▶ **What this task involves**
Line by line, print the records exactly.

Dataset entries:
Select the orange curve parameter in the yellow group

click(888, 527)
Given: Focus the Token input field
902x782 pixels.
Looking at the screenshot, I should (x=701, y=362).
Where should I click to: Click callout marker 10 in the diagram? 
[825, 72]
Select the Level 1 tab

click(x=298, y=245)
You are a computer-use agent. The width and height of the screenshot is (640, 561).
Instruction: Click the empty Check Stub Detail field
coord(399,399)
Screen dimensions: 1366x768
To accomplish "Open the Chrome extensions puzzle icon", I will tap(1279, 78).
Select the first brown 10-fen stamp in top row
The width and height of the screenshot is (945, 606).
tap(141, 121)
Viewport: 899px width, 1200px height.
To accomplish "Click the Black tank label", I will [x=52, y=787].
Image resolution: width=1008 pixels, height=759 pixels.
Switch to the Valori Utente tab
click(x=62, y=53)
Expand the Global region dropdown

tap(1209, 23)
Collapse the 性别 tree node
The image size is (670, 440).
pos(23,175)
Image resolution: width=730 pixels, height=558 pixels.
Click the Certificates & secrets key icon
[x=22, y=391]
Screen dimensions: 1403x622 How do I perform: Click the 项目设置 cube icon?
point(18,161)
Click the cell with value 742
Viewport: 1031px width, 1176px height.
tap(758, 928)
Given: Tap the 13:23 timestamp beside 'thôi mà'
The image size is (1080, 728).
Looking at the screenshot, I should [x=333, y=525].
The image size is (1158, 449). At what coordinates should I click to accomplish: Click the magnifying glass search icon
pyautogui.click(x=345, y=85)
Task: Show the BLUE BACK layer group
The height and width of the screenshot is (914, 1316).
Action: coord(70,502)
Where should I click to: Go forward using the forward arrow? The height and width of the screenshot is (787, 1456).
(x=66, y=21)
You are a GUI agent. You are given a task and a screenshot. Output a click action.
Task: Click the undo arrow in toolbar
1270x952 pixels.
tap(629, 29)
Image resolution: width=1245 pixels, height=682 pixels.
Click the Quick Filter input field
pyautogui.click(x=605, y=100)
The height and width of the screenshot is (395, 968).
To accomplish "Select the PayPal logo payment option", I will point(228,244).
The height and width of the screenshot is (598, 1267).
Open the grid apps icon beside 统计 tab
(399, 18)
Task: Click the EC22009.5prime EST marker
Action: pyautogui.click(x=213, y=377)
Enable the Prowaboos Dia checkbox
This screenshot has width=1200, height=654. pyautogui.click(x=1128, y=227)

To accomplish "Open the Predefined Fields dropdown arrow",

▶ **Answer to this exercise**
Select the orange curve parameter in the yellow group

click(888, 527)
Given: Focus the Token input field
902x782 pixels.
Looking at the screenshot, I should (x=701, y=362).
Where should I click to: Click callout marker 10 in the diagram? 
[825, 72]
Select the Level 1 tab

click(x=298, y=245)
You are a computer-use agent. The width and height of the screenshot is (640, 561).
Instruction: Click the empty Check Stub Detail field
coord(399,399)
Screen dimensions: 1366x768
To accomplish "Open the Chrome extensions puzzle icon", I will tap(1279, 78).
Select the first brown 10-fen stamp in top row
The width and height of the screenshot is (945, 606).
tap(141, 121)
Viewport: 899px width, 1200px height.
To accomplish "Click the Black tank label", I will [x=52, y=787].
Image resolution: width=1008 pixels, height=759 pixels.
Switch to the Valori Utente tab
click(x=62, y=53)
Expand the Global region dropdown

tap(1209, 23)
Collapse the 性别 tree node
The image size is (670, 440).
pos(23,175)
Image resolution: width=730 pixels, height=558 pixels.
Click the Certificates & secrets key icon
[x=22, y=391]
Screen dimensions: 1403x622 How do I perform: Click the 项目设置 cube icon?
point(18,161)
Click the cell with value 742
Viewport: 1031px width, 1176px height.
tap(758, 928)
Given: Tap the 13:23 timestamp beside 'thôi mà'
The image size is (1080, 728).
Looking at the screenshot, I should [x=333, y=525].
The image size is (1158, 449). At what coordinates should I click to accomplish: Click the magnifying glass search icon
pyautogui.click(x=345, y=85)
Task: Show the BLUE BACK layer group
The height and width of the screenshot is (914, 1316).
Action: coord(70,502)
Where should I click to: Go forward using the forward arrow? The height and width of the screenshot is (787, 1456).
(x=66, y=21)
You are a GUI agent. You are given a task and a screenshot. Output a click action.
Task: Click the undo arrow in toolbar
1270x952 pixels.
tap(629, 29)
Image resolution: width=1245 pixels, height=682 pixels.
Click the Quick Filter input field
pyautogui.click(x=605, y=100)
The height and width of the screenshot is (395, 968).
To accomplish "Select the PayPal logo payment option", I will point(228,244).
The height and width of the screenshot is (598, 1267).
Open the grid apps icon beside 统计 tab
(399, 18)
Task: Click the EC22009.5prime EST marker
Action: pyautogui.click(x=213, y=377)
Enable the Prowaboos Dia checkbox
This screenshot has width=1200, height=654. pyautogui.click(x=1128, y=227)

To accomplish "Open the Predefined Fields dropdown arrow",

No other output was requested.